Hat sich Ihr Output hinsichtlich Antragstellungen, Publikationen und Betreuung verändert?
Also ich denke an der Betreuung spare ich im Moment nicht, da ist der Output gleich. Anträge stelle ich auf jeden Fall weniger als sonst, und Publikationen – da lese ich gerade jetzt eine, die raus soll –, das ist auf jeden Fall etwas heruntergefahren. Die Doktorandinnen und Doktoranden müssen auch länger warten, bis ich Zeit finde, ihre Manuskripte zu lesen. Und alles, was sonst mal so erledigt wird, das muss ich mir jetzt mehr einteilen. Das verzögert die Arbeit auf jeden Fall. Ich hoffe, dass das eine Verzögerung ist, die sich irgendwann wieder ausgleicht und kein wirklicher Einbruch.
Müssen Sie Nachteile für Ihre Karriere befürchten?
Die Pandemie trifft Leute mit verschiedenen Situationen ganz unterschiedlich. Ich merke, dass sich manche kinderlosen Kollegen freuen, dass sie derzeit alles Mögliche publizieren können und ganz viel vom Tisch bekommen, weil auch keine Kongresse anstehen. Sie können sehr produktiv sein, während meine Produktivität eher nach unten geht. Wenn die Leistung der anderen steigt, sieht meine Leistung natürlich schwächer aus. Insofern gemessen am wissenschaftlichen Output, ist es tatsächlich so, dass nicht alle aufgrund der Ungleichverteilung und individuellen Belastung gestärkt aus dieser Pandemie herausgehen.
Wie zufrieden sind Sie mit dem Support durch die FAU?
Die FAU gibt sich ganz viel Mühe, größte Flexibilität für die Leute zu schaffen und auch die Kommunikation ist gut, zum Beispiel was Hygienemaßnahmen angeht.

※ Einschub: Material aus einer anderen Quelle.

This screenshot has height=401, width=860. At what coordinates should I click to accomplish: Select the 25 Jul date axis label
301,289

Hier finde ich, dass die FAU einen guten Job macht. Sie kann auch keine Kinderbetreuung her hexen. Wenn ich mir etwas wünschen könnte, dann dass es auf den Seiten des Familienservice eine Aussage dazu gibt, wie wahrscheinlich er eine Ferienbetreuung auf die Beine stellen kann. Dann weiß ich, ob ich Ressourcen sparen muss oder ob ein bisschen Erleichterung für mich in Sicht ist. Es wird auf jeden Fall ein arbeitsreicher Sommer.

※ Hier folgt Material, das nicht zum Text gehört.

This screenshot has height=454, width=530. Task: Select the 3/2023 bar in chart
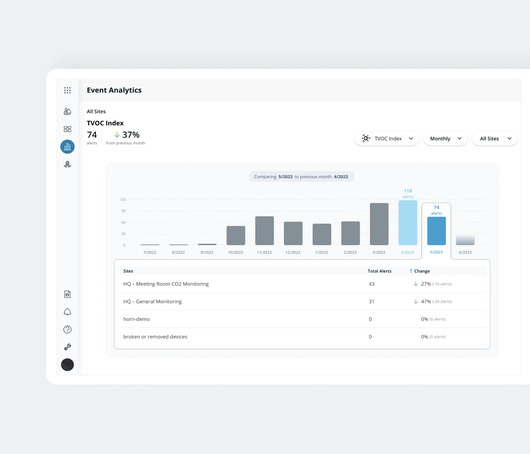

Was ist flexibler als sonst?
Homeoffice kann flexibel angeordnet und genutzt werden. Da darf im Homeoffice auch etwas gearbeitet werden, das schon länger lieben geblieben ist und keiner schaut auf die reine Produktivität. Ich habe auch eine Habilitandin mit drei Kindern, die kann ich entlasten, indem ich sage: Teil dir einfach deine Zeit flexibel ein. Diese Ermutigung zur Flexibilität ist glaube ich die, die auch im Kopf ganz viel hilft. Eine weitere Mitarbeiterin hatte schon immer einen biologischen Rhythmus, der sie zu einer klassischen Spätaufsteherin macht, die in den späten Abendstunden sehr gut arbeiten kann. In der Corona-Zeit ist sie nun viel freier in ihrer persönlichen Arbeitszeiteinteilung, so dass wir uns neulich mal um 22 Uhr für eine Besprechung verabredet hatten. Das war für uns beide prima: meine Kinder waren im Bett und wir hatten eine ungestörte und sehr produktive Besprechung.
Was können wir aus der Corona-Krise für den Wissenschaftsbetrieb lernen?
Ich denke, dass man einen Blick auf die Digitalisierung werfen muss. Corona hat die Digitalisierung an der Uni mehr befördert als alle Maßnahmen, mit denen ich vorher zu tun hatte. Das ist auch ein Grund, warum ich so motiviert war, die Lernvideos anzulegen. In Zukunft kann ich sie für Leute zur Verfügung stellen, die zur Vorlesung nicht präsent sein konnten, weil sie eine Arbeit haben oder ein krankes Kind zuhause. Wenn man hier am Ball bleibt, hat man nicht nur eine super Struktur, wenn wieder eine Krise kommt, sondern generell ein super Zusatzangebot.
Was kann die FAU besser machen?
Ich habe nie das Gefühl gehabt, dass die FAU meine Situation hätte signifikant verbessern können. Sie kann ja meine Kinder auch nicht betreuen. Ich genieße es auch, extra Zeit mit den Kindern zu haben. Wenn auf der anderen Seite der Schlaf nur nicht zu kurz kommen würde. Mit Aktionen wie dem Spendenaufruf #FAU4FAU für Studierende in Not, an dem ich mich auch sehr gern beteiligt habe, hat die FAU sich der Krise angenommen. Alles kann die Uni auch nicht lösen und ich denke, dass leider jeder sein eigenes Päckchen aus der Corona-Krise zu tragen hat.